Borrowing $787 billion from the next generation and spending it as rapidly as possible may or may not provide a jolt to the U.S. economy. But one thing is certain: H.R. 1, the Economic Recovery and Reinvestment Act, has already triggered a lobbying boom, suggesting once again that the Age of Obama will be a golden age for K Street.
The stimulus has spurred small companies to jump into the lobbying game for the first time and big companies to bring in new hired guns.
For example, the National Association of Home Builders hired Baker & Hostetler a week after Barack Obama’s inauguration to lobby explicitly on the stimulus bill, which, in the end, included an $8,000 credit for home purchases.
Better Place Inc. is an electric car company that hired its first lobbyist — Steve McBee, a former staffer for House appropriator Norm Dicks, D-Wash. — to push for electric car incentives in the stimulus. The resulting cornucopia included an expanded tax credit for plug-in cars, $2 billion in funding for electric car batteries and $400 million to build an electric car infrastructure, complete with recharging stations.

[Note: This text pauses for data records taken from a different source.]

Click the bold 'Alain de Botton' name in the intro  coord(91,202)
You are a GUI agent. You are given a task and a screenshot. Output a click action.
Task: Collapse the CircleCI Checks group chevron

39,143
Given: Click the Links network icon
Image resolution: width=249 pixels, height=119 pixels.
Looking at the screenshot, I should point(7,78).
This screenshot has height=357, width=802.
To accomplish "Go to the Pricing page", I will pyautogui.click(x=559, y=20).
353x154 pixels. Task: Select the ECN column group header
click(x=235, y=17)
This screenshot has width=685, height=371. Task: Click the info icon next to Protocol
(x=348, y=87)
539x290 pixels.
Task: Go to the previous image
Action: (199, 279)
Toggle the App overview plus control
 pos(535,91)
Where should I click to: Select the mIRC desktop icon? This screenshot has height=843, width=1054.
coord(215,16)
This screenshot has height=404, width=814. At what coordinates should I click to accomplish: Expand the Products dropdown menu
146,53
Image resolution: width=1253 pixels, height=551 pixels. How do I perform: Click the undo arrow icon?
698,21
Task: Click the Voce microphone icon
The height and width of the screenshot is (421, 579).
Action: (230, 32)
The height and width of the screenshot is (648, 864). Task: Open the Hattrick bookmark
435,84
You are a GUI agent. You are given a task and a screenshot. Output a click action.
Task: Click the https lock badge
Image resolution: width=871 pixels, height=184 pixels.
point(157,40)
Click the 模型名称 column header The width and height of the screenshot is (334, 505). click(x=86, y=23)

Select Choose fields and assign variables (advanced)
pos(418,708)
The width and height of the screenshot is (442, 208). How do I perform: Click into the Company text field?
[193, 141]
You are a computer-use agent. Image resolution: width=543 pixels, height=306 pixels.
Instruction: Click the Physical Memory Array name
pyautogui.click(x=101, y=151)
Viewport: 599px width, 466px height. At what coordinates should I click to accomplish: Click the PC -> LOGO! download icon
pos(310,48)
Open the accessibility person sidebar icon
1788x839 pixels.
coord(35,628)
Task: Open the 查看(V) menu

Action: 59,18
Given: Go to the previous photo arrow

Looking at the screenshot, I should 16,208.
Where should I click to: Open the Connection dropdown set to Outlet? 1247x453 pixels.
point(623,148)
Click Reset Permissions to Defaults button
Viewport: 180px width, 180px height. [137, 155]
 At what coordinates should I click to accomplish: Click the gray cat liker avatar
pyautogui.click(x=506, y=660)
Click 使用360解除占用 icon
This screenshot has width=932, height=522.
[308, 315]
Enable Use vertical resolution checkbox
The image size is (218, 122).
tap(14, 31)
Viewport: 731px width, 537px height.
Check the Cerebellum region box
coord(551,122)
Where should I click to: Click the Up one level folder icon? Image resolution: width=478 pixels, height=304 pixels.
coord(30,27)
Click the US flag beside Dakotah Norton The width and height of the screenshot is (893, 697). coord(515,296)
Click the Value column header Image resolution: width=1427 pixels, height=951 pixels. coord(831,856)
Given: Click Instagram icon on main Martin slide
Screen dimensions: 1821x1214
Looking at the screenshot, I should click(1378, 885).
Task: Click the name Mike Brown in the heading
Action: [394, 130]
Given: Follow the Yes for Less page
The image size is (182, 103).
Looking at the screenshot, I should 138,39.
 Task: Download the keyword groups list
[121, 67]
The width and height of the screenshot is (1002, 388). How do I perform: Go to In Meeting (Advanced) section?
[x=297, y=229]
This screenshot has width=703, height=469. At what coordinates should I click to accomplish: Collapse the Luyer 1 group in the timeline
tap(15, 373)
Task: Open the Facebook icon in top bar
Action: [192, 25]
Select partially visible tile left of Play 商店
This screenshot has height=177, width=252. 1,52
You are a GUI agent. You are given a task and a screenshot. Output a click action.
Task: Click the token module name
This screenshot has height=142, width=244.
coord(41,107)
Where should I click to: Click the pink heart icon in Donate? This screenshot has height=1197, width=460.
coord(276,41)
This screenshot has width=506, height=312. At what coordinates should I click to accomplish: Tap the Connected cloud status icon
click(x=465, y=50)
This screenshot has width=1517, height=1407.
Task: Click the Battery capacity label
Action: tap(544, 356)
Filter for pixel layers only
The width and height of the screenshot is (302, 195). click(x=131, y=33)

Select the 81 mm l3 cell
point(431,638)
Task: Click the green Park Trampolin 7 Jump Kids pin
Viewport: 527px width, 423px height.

Media giant Time Warner added to its lobbying army, hiring the firm Parven Pomper Strategies to lobby for broadband subsidies in the bill. These subsidies included $2.5 billion to underwrite loans to get broadband out to rural areas and an additional $4.7 billion in spending on other broadband projects. Similarly, network giant Cisco Systems lobbied for the broadband subsidies in H.R. 1.